Ten opzichte van de resultaten in de KEV 2019 (Schoots, K. & P. Hammingh, 2019) en een eerdere CBS-publicatie over de impact van de energietransitie op de werkgelegenheid (CBS, 2018), hebben er enkele methodologische wijzigingen plaatsgevonden. Als gevolg hiervan kunnen de hier gepubliceerde resultaten afwijken van die in eerdere publicaties. De belangrijkste aanpassingen zijn de herziening van de bedrijvenpopulatie 1)  en de raming voor investeringen in de categorieën ‘warmte, geothermie en biomassa’. De doorgevoerde methodewijzigingen worden toegelicht in het bijbehorende methoderapport (CBS, 2020).
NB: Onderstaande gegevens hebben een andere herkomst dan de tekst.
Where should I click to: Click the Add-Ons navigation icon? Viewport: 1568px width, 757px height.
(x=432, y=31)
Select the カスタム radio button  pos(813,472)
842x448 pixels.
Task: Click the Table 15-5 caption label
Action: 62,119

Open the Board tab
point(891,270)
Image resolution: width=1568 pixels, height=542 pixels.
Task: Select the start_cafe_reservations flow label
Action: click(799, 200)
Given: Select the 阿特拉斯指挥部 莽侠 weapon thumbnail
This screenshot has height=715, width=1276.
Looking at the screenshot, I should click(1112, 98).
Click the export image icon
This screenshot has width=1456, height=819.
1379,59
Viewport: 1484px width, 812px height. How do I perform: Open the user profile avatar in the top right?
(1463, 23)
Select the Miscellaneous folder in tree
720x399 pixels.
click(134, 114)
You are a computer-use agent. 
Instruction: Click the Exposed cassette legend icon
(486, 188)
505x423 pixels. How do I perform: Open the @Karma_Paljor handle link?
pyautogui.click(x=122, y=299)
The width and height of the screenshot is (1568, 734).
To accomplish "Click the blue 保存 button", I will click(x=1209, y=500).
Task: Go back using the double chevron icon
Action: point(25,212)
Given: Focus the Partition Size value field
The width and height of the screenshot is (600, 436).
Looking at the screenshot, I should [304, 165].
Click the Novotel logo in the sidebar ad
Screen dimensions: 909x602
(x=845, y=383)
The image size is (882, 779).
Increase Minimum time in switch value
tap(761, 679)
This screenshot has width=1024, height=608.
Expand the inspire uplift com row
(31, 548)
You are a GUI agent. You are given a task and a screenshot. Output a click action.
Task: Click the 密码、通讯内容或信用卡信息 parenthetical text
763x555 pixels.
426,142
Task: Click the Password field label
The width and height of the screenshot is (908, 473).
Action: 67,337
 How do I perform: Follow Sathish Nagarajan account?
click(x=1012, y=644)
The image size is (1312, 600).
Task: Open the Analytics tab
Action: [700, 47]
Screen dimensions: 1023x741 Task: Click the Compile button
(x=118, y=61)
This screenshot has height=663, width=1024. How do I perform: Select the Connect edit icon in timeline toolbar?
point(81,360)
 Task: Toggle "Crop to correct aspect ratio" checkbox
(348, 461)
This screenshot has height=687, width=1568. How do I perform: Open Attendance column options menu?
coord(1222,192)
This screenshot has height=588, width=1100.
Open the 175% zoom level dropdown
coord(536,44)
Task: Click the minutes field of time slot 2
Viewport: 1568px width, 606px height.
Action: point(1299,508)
In het vervolg van deze publicatie zal allereerst het algemene beeld worden geschetst over de economische impact van de energietransitie (hoofdstuk 2). In hoofdstuk 3 wordt er in meer detail ingegaan op de ontwikkelingen in de energie-exploitatie activiteiten, activiteiten zoals het exploiteren en onderhouden van energiecentrales. In hoofdstuk 4 wordt eerst ingegaan op de gedane investeringen in energie en zullen vervolgens de economische activiteiten die voortkomen uit deze investeringen worden besproken. Tot slot zal in hoofdstuk 5 worden ingegaan op energie-innovatie.

 

1) De bedrijvenpopulatie wordt gebruikt voor het ramen van de economische indicatoren van activiteiten die voortkomen uit investeringen in hernieuwbare energie en energiebesparing.